New NFRA guidelines promote safe AI adoption in finance
By Jiang Xueqing | chinadaily.com.cn | Updated: 2026-06-19 15:40
The National Financial Regulatory Administration announced the release of new guidelines on the safe development and application of AI in the banking and insurance sectors on Thursday.
The guidelines call for stronger risk-based and tiered management of the development and application of artificial intelligence at banking and insurance institutions to effectively address the challenges posed by AI development, while better serving the real economy and meeting the needs of the public.
An NFRA official said the guidelines aim to regulate the development and use of AI by banking and insurance institutions, effectively prevent and control risks arising from AI applications, promote the high-quality development of digital finance, advance the orderly integration of AI innovation with financial services, and guide the healthy and orderly development of AI applications in the financial sector in a manner that is beneficial, safe, and fair.
The guidelines require financial institutions that develop and deploy AI technologies to strengthen top-level planning and overall governance by establishing a comprehensive AI lifecycle management framework and enhancing oversight of application scenarios and business processes.
Institutions are encouraged to build independently controllable, secure, and efficient intelligent computing infrastructure. Large financial institutions with the necessary capabilities are encouraged to provide computing-power services to smaller institutions and support industry efforts to jointly build and share infrastructure.
Additionally, financial institutions are required to incorporate AI-related risks into their comprehensive risk management frameworks, implement risk-based classification and tiered management, and establish access controls for high-risk AI applications.
Human oversight and intervention mechanisms must be put in place at key stages of high-risk applications, while outsourcing and supply-chain risk management should also be strengthened.
The regulatory official said financial institutions should conduct regular assessments and reviews of AI-related risks and risk-control measures, guarding against risks such as "black-box" models, AI hallucinations, and algorithmic discrimination, while strengthening cybersecurity, data security, and customer information protection.

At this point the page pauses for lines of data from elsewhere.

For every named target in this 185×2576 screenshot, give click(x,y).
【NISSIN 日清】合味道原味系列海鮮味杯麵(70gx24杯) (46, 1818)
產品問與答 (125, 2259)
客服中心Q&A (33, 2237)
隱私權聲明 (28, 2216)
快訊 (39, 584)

Financial institutions should build AI capabilities that combine security, transparency, and accountability, while balancing risk control with business development. They should strengthen data security and personal information protection, strictly implement data classification and protection requirements, and improve content filtering and data desensitization measures, the official said.
The guidelines mark the NFRA's first dedicated regulatory framework for the safe development and use of artificial intelligence in the banking and insurance sectors, said Dong Ximiao, chief economist at Merchants Union Consumer Finance and executive director of the Shanghai Institution for Finance and Development. They address the challenge of some financial institutions adopting AI blindly without adequate regulatory guidance, while establishing rules, defining red lines, and setting the direction for AI applications in banking and insurance sectors.
Dong noted that the guidelines set out clear safeguards for AI applications. Most notably, they prohibit the use of personal information and private data in training generative AI models, aiming to curb privacy breaches and algorithmic bias at the source. Banking and insurance institutions are also required to incorporate AI-related risks into their overall risk management frameworks and strengthen human oversight in high-risk scenarios to ensure the prudence of critical business decisions.
Beyond risk control, the guidelines chart a path for the high-quality development of AI in finance, emphasizing secure, practical, and self-reliant technological development. They are designed to ensure that AI serves the real economy, promotes the orderly integration of technological innovation with financial services, and supports the sustainable growth of digital finance, Dong said.
He emphasized that the guidelines have four key highlights.
One notable feature is that they provide, for the first time, a clear definition of high-risk application scenarios, including fund trading, credit approval, and underwriting and claims settlement. Applications in these areas must be approved by the risk management committee of a financial institution and reported to the NFRA. Human oversight and intervention mechanisms are also mandatory at key stages to ensure that critical decisions do not become "black boxes".
Another important aspect concerns computing infrastructure. The guidelines require large institutions to build independent and controllable intelligent computing platforms based on their needs, while encouraging them to provide computing services to smaller financial institutions. They also support the co-construction and sharing of computing resources across the industry, helping to ease computing bottlenecks faced by smaller institutions and promote more balanced sector-wide development.
The guidelines also establish strict red lines for data privacy protection by explicitly prohibiting the use of sensitive personal information — such as names and identification numbers — for the training and optimization of generative AI models. This helps build strong safeguards against data security risks from the outset.
Furthermore, financial institutions are required to maintain end-to-end oversight of AI applications, while continuously improving model transparency and robustness. These requirements will help ensure that algorithmic decision-making remains compliant and traceable, providing an institutional framework for the safe application and healthy innovation of AI in the financial sector, Dong said.